Within 14 days all of 24 houses were underway.  In a mater of months the first 24 houses shared land with dozens of houses.  Homeless jobless families moved into houses they helped build.  Like time-lapse photography, the landscape changed week to week - from wide open nothing to a community.  Bus service started. Businesses opened. The unexpected success of the first well spawned the drilling of more wells.  Clean water was abundant.  In time the community was named Limon de la Cerca (population 20,000+ as of 2003).

The next school year open late for the children of the flood. There was no school building.  The community was rich with kids, having grown faster than anyone expected. School started under a temporary shelter constructed from used lumber stripped from the concrete forms on those first 50 houses. Weekly church services were held under the same structure.

A new school building was under construction and with the help of outsiders it was soon able to provide basic education to the families of the flood. The school, La Escuela Ricardo Soriano, is located in the center of the community.  It features clean and airy classrooms. Opening its doors only 20 months or so from the date of the great flood, it now numbers about 450 students.

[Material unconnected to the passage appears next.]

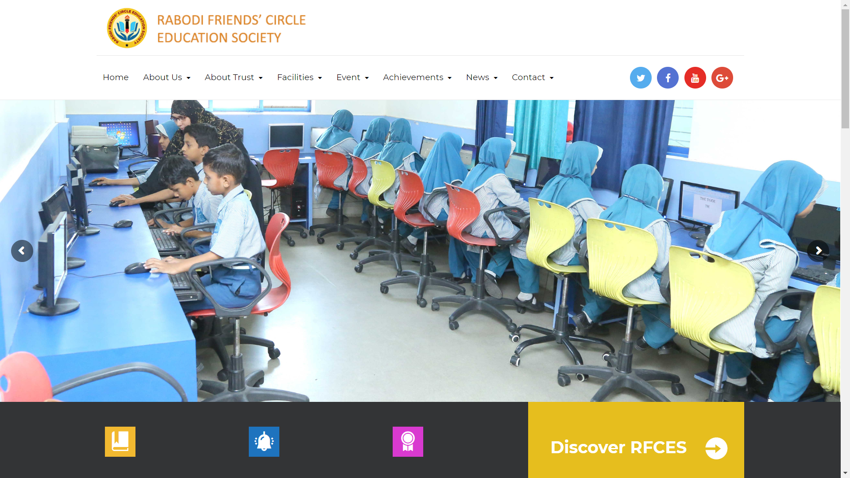This screenshot has height=478, width=850.
Task: Open the Twitter social link
Action: pos(641,78)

In a vivid and remarkable way, the 12 symbolize a triumph over adversity most can only imagine and far fewer have ever experienced.  The recovery represents the best of mankind when generous responsive people from all over the world join together to relieve suffering.  Hard work and dedication, victims and outsiders, public and private, working together, a result even the most optimistic among us would never have predicted - 12 graduates.

So what’s so extraordinary about this graduation? Now you know.